I’ve spoken here before about how I’m trying (hard! … in vain!) to enrich the childhood of the kids with memories instead of things. And as I began on this quest, I realized that it was in vain for two reasons:
1) They’re kids. They’re supposed to be self-centered.
2) I’m supposed to teach them otherwise.
Growing up, we had gratitude DRILLED into us at an early age. We learned and perfected the Present Face at a very young age, and learned that “Thank You” was the only acceptable answer for anything handed to you. I didn’t realize how prevalent it was in my DNA until one day we all walked from the restaraunt and I blurted out, out of sheer habit, “Thanks for my dinner!”
They all looked at me like I was insane.
So it began: my mission to teach my children gratitude.
I made three general rules, knowing that I should set the bar at a realistic (read: LOW) level initially.
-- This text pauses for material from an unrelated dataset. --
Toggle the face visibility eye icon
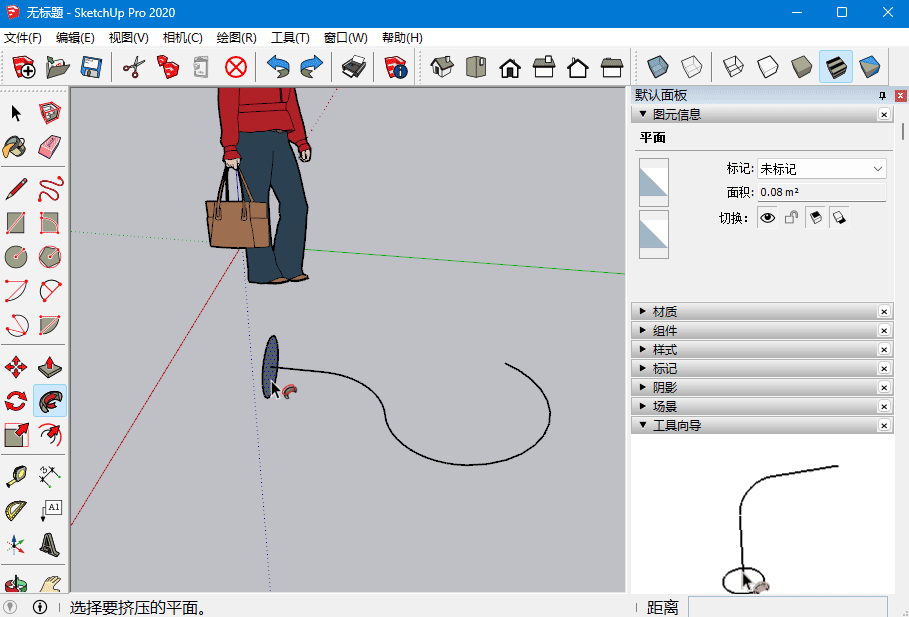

1. Be thankful for your meals. It’s now a rule that every meal, regardless of where or what we’re eating, someone must ask who prepared the meal, and thanks must be offered for that effort. It sounds silly, but when YOU’RE the cook? You’ll really appreciate the thanks. Also, it forces the kids to stop and realize what effort went into their meal.
2. Be thankful for your circumstances. Kids are self-centered by nature, which means that they assume everyone has it as good as they do. (Also, they assume they have it good, no matter how little you can buy for the holidays, so don’t stress.) Before the holidays, we sit with both boys and go through their toys for donation, explaining in simple but honest terms that these toys will benefit children who aren’t as fortunate. I’ve never once had either boy resist donating most of their unused toys when they know that someone else can benefit.
3. Be thankful for each other. Just like everything else they learn, your kids will ultimately pick up the attitude of gratitude from the examples they see in their home. Being loving and kind to everyone (.. or, at least, as many people as you can stomach) sets the example that it’s NOT a huge effort to be thankful, it’s just part of the normal routine. So, come on. Put on your Present Face for that present from Aunt Edna, and thank her sincerely.
Of course, there is the holiday devoted to Thanks right around the corner, and there is no better time to initiate your kids into the Attitude of Gratitude. Ever since I was very young, it is tradition to sit around the turkey and go around the table, piling on what all we have to be thankful for. So take a few minutes before diving head-first into the stuffing, and tell your kids what you’re thankful for. You might be surprised what they offer as their gratitudes in return.